The present invention relates to a soft icecream-type pharmaceutical formulation and a process for preparing the same. The icecream-type pharmaceutical formulation of present invention is prepared by the steps of mixing egg yolk, milk, and cocoa with stirring until the cocoa is completely dissolved in the mixture; whipping a cream until it is reduced to pulp and mixing it with the said mixture in a volume ratio of 9:1 to 5:5; adding drugs into the said mixture and blending them; and, putting them into an ice cream maker and formulating into a pharmaceutical formula. Since a soft ice cream-type-formulation of the invention has merits over conventional formulas in terms of taking preference and absorbtion efficacy in oral application, it can be used as an improved pharmaceutical formula for children and infants, while substituting for troches.

Description

ICECREAM-TYPE PHARMACEUTICAL FORMULATION AND PROCESS FOR PREPARING THE SAME
BACKGROUND OF THE INVENTION
field of the invention
The present invention relates to a soft icecream-type pharmaceutical formulation and a process for preparing the same .
Description of the Prior Art
Antipyretics, antibiotics and vitamins have been conventionally formulated in the forms of tablet, capsule, liquid, injection solution and syrup. The conventional dosage forms are, however, proven to be less satisfactory in the sense that they are not convenient for administering to children. Accordingly, particular attention should be paid in choosing the dosage forms, especially, orally administrable pharmaceutical formulations are selected under a careful consideration of taste and mouth feel in oral cavity. Unfortunately, many medicines and active ingredients are bitter in taste or else hold uncomfortable taste, rough or chalky feeling. With the recent development in pharmaceutical technology, to improve taste and/or mouth feel in oral cavity, the pharmaceutical formulations of relatively easy administration for children such as chewable tablet, jelly-like tablet, granules, etc., have been developed. They are commercially available though these pharmaceutical formulations are not ideal in terms of children's affinity. Under the circumstances, there are strong reasons for exploring and developing new type of pharmaceutical formulation for children. SUMMARY OF THE INVENTION
The present inventors have made efforts to develop an icecream-type pharmaceutical formulation which can be applied in drugs such as antipyretics, antibiotics and vitamins, and found that it provides excellent drug absorption with improved patient's drug compliance in light of easy oral application and high affinity.
The primary object of the present invention is, therefore, to provide an icecream-type pharmaceutical formulation.
The other object of the invention is to provide a process for preparing the icecream-type pharmaceutical formulation.
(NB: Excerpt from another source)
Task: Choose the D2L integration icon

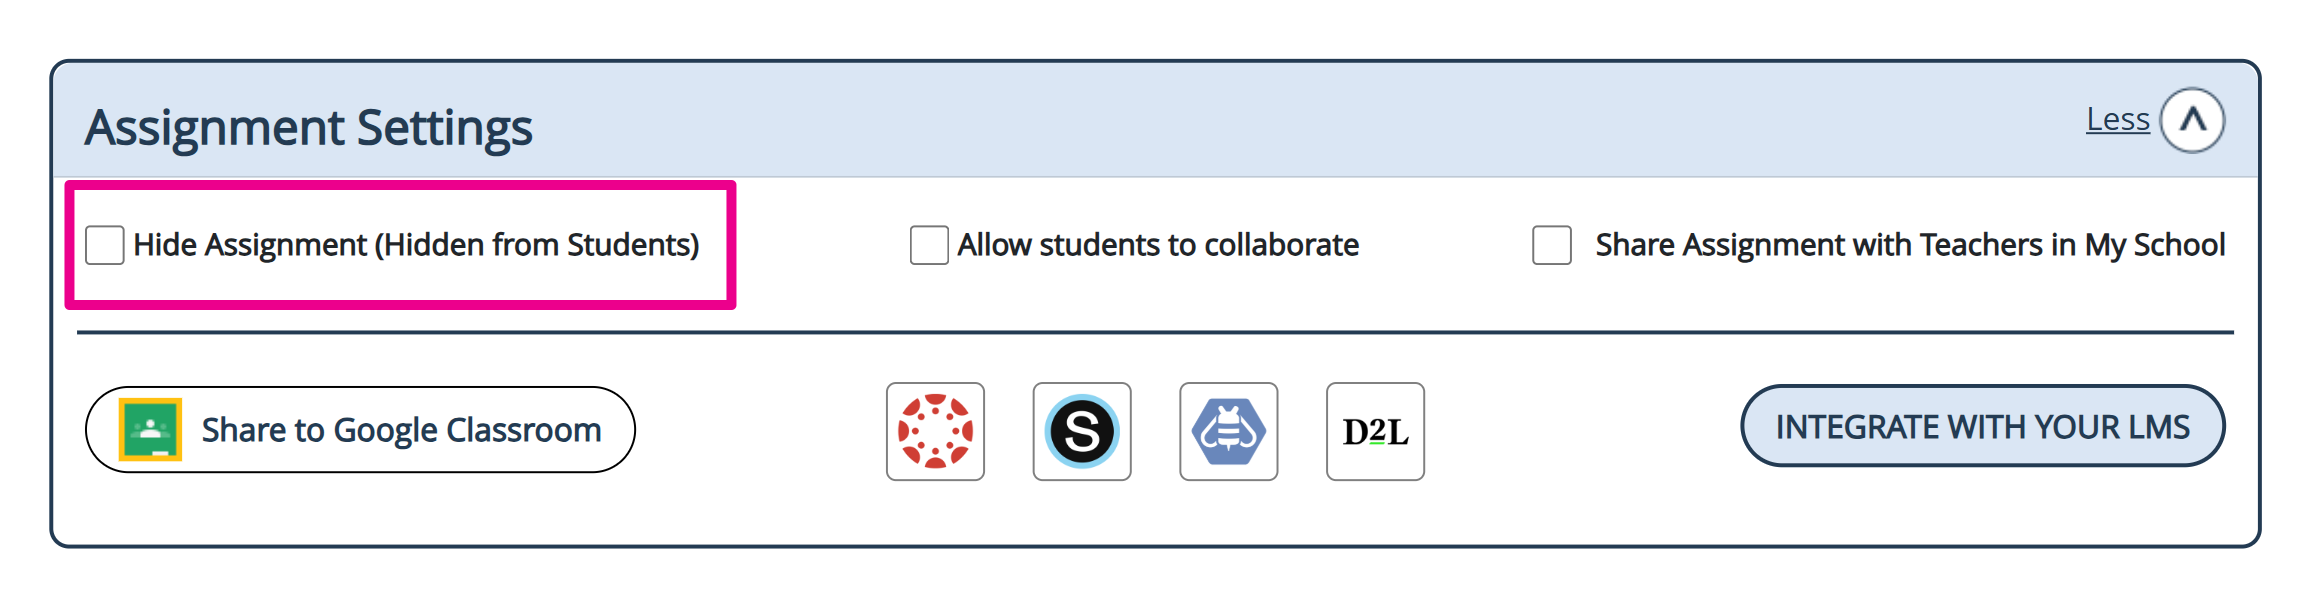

Another object of the invention is to provide icecream-type formulations of antipyretic, antibiotic and vitamin.
BRIEF DESCRIPTION OF THE DRAWINGS
The above and the other objects and features of the present invention will become apparent from the following descriptions given in conjunction with the accompanying drawings, in which:
Figure 1 is a high performance liquid chromatography chromatogram of acetaminophen in blood.
Figure 2 is a graph showing blood level of tablet- type and icecream-type acetaminophen after oral administration.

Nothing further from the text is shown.